## Start GIVEN DATA

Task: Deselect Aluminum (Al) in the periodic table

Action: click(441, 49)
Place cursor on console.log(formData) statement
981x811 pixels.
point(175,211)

## End GIVEN DATA
## Start GIVEN DATA

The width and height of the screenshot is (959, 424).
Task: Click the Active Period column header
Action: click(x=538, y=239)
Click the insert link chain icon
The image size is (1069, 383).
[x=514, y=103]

## End GIVEN DATA

YOUR OBJECTIVE: Put the listing lines from the line with "The width and" up to and including the line with "[x=514, y=103]" into a numbered list, leaving out any blank lines.

RESULT FOR THIS EXERCISE:
1. The width and height of the screenshot is (959, 424).
2. Task: Click the Active Period column header
3. Action: click(x=538, y=239)
4. Click the insert link chain icon
5. The image size is (1069, 383).
6. [x=514, y=103]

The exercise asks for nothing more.